Step 2: Prioritize Quality Improvement Opportunities
Second, identify “low hanging fruit” opportunities. You will most likely have a large list of valuable data sets that contribute meaningful information to your critical detection capabilities. You cannot improve all these data sets at once, so you will need to determine which data to improve first.
To do so, you must create a clear, objective picture of which activity will produce the most relative value. First determine the amount of effort required to improve each data set. Then, define the projected value that you will generate from each improvement. Correlate the two for each of your data improvement opportunities and compare them.
Consider this, if you must improve end user behavior data, then you might ultimately find “low hanging fruit” in your Identity & Access Management system’s data. This data tends to have a critical risk warning value for malicious user activity, and it tends to be more structured and governed than other user behavior data, making it relatively easy to improve compared to the high value that it offers.
Step 3: Iteratively Improve Data Quality
Finally, don’t get stuck in perfectionism.

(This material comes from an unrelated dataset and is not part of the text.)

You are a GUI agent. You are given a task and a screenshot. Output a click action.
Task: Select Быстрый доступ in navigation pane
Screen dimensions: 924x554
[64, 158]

Even small improvements can be enough to stop a damaging breach. To take immediate action, unlock quick wins, and iteratively build better data quality, it is useful to break the total work required to capture your highest-priority opportunity into two-week sprints, each with its own defined activities, outcomes, and improvements.
To determine which improvements to implement first, it is wise to follow a similar prioritization process as outlined in step two— simply define the highest-value, lowest-effort work sprints in your top priority data set. For an Identity & Access Management system, it might make sense to ensure accurate and appropriate user access controls to your critical networks, applications, and assets during your first sprint, to limit access to your “crown jewels” to only your most trusted users.
In our experience with clients, these steps set the stage to perform increasingly efficient and effective security processes. With the completion of each iteration on data quality improvement, teams generate better data-driven insights to continuously improve security performance.
Analytics to Activate Your Security Program
Organizations that are disappointed by the insights from their security tools should consider selective, value-driven data quality improvement efforts. Prioritizing data quality improvement efforts relative to security performance outcomes can help optimize operations.
Your team will be better positioned to harness the power of technology and analytics to detect and respond to threats, and your cybersecurity tools will finally begin to live up to their promise and deliver accelerated security incident detection. Ultimately, security analytics cueing can drive down incident response times, which in turn reduces the risk that sensitive data will be compromised.